Until recently, freezing a woman's eggs was reserved mainly for young women facing infertility as a result of cancer treatments like chemotherapy.
But recent advances in technology have made freezing eggs easier and more successful, and likely have a lot to do with the recent decisions by Facebook and Apple to offer female employees a health benefit worth up to $20,000 to freeze their eggs.
The benefit is intended for women who don't need to freeze eggs for medical reasons, but rather as a choice. This would likely appeal to women who want to focus on their careers instead of child rearing, as well as women who just haven't yet met "Mr. Right."
Doctors have had the technology since the mid-1980s. But, according to Dr. Richard Paulson, director of the fertility program at the University of Southern California, it just didn't work very well. "Everybody figured there was something wrong with the eggs after freezing them; you just couldn't get them to fertilize," he says. Then, about 10 years ago, someone came up with the smart idea to use technology typically used to help weak sperm fertilize an egg.
"I think it would be fair to say the 'ah-ha' moment came when someone figured out that you could bypass the hardened egg shell," he says.
When eggs are frozen, their "shells" harden. Researchers bypassed the hardened shells by injecting sperm through the shell and directly into the egg. Then, within a few years, a rapid new freezing method enabled eggs to be quickly frozen with their quality preserved, putting the eggs into a "state of suspended animation," says Paulson.
Even so, age remains a major caution. Since eggs degenerate with age, the younger a woman is when she freezes her eggs, the better. For example, if a 30-year-old freezes her eggs and then uses them at age 38 or 40, she will be getting pregnant with the eggs of a 30-year-old with lower risk of miscarriage and genetic defects, including Down syndrome.

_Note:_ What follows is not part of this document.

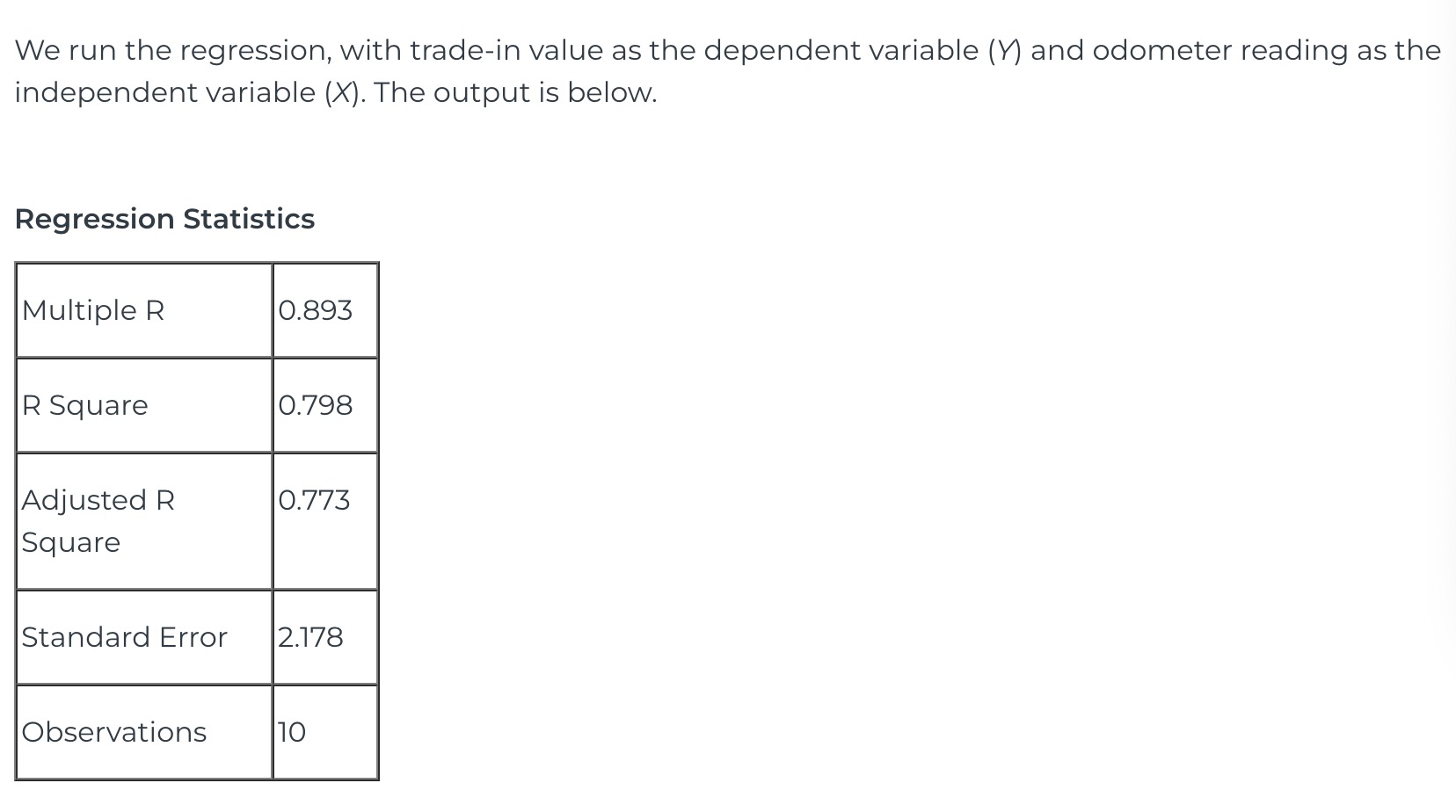Click the 0.773 value cell
The image size is (1456, 812).
325,521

Egg freezing doesn't stop the biological clock, says Paulson. It just sort of " pauses it," he says, giving women the option to delay childbearing until they're ready.
While egg freezing is "an exciting new option," it shouldn't be relied on to make family-planning decisions, says Dr. Valerie Baker, a fertility specialist at Stanford University Medical Center. "We wouldn't want to have people think this is a substitute for making family building decisions in a broader context. It's not a guarantee that if a woman freezes her eggs she's eventually going to be able to have a baby with one of those eggs."
Baker says it's more reliable for women to try to get pregnant at a younger age, if possible, rather than banking eggs and hoping to get pregnant later in life. Even so, in vitro fertilization, or IVF, either with fresh or frozen eggs certainly boosts a woman's chance of getting pregnant at any age.
But egg freezing is costly, both emotionally and financially. Many women will have to undergo the procedure more than once. It cost about $10,000 to harvest eggs from the ovaries, after a woman has taken medications for several weeks to stimulate egg production. Then the eggs need to be frozen and stored, at a cost of about $500 a year. Each time eggs are thawed, fertilized and transferred to the uterus with IVF it costs about $5,000.
Baker adds another caution: Not all women have the same biological clock. "Some women are running out of eggs when they're in their late 20s/early 30s, whereas other women may have reasonably good fertility into their mid- to late 30s," she says. Reproductive specialists can help women figure out which category they are in, which is an important factor to consider when thinking about freezing eggs.